*DIRECTIONS FOR THIS TASK:*
Your task is to repeat exactly the lines from the one with "Print the passage with printer icon" through the end of the records, both included; please leave the pictures out.

[Collected data entries]

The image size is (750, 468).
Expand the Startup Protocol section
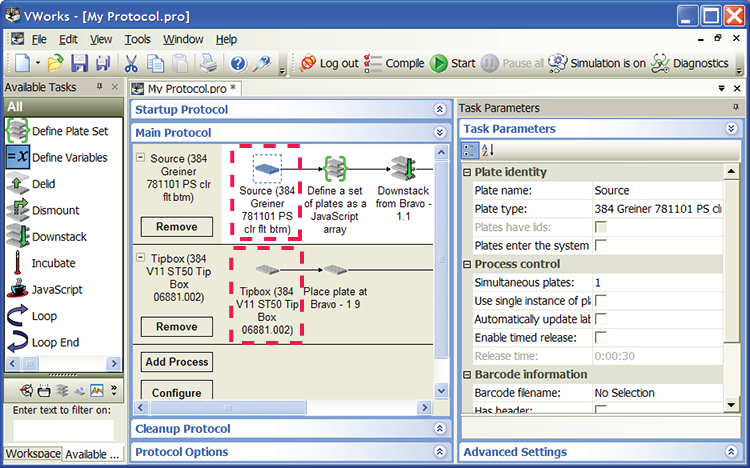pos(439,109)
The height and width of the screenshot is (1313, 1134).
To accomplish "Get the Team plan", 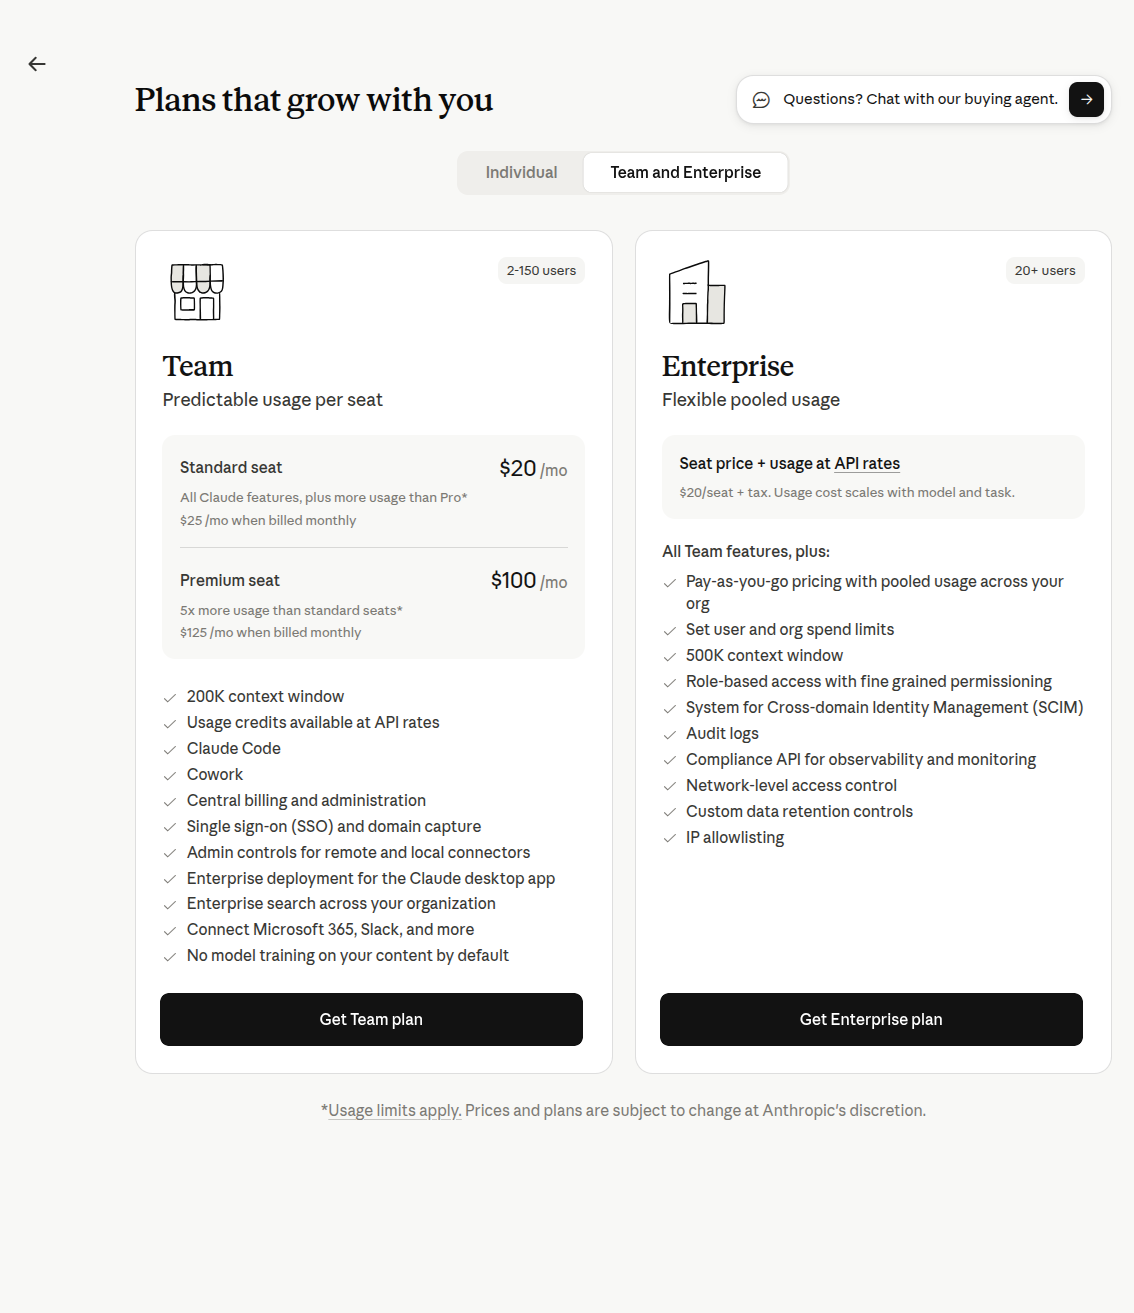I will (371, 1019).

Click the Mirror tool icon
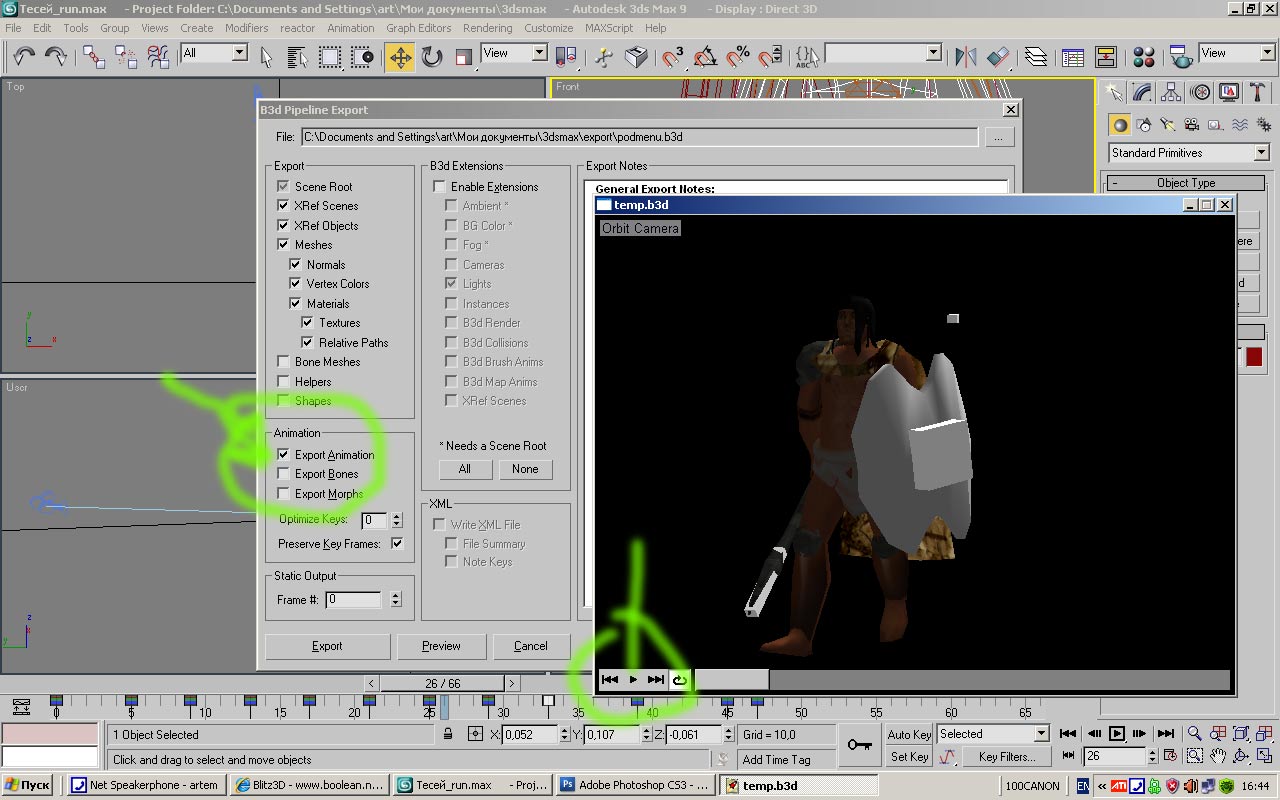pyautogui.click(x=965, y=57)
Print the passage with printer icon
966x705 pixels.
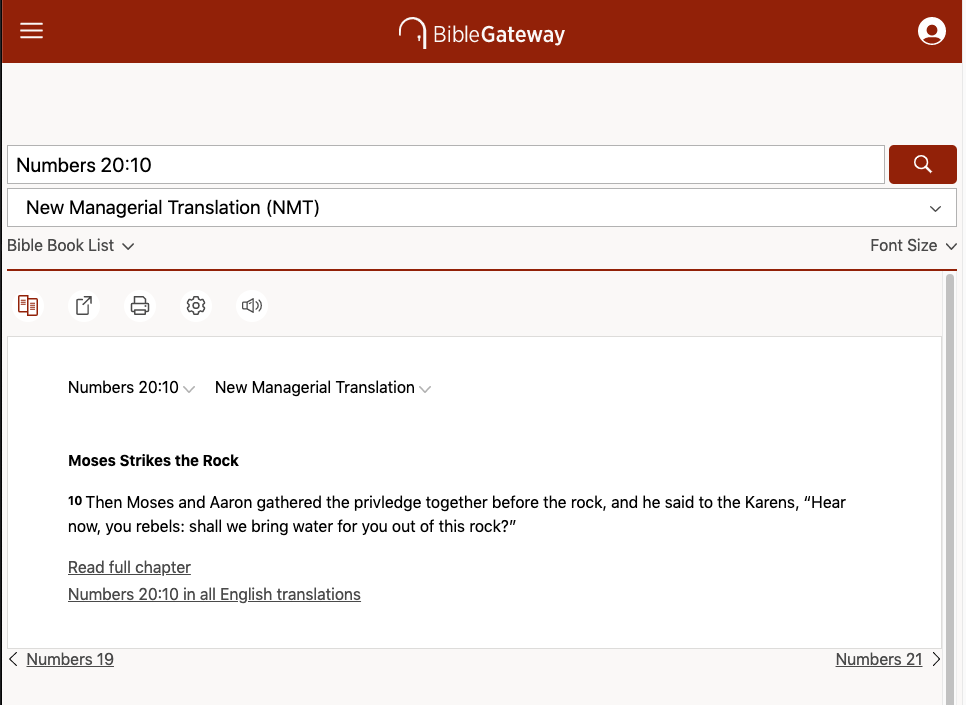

*SOLUTION FOR THIS EXERCISE:*
Print the passage with printer icon
966x705 pixels.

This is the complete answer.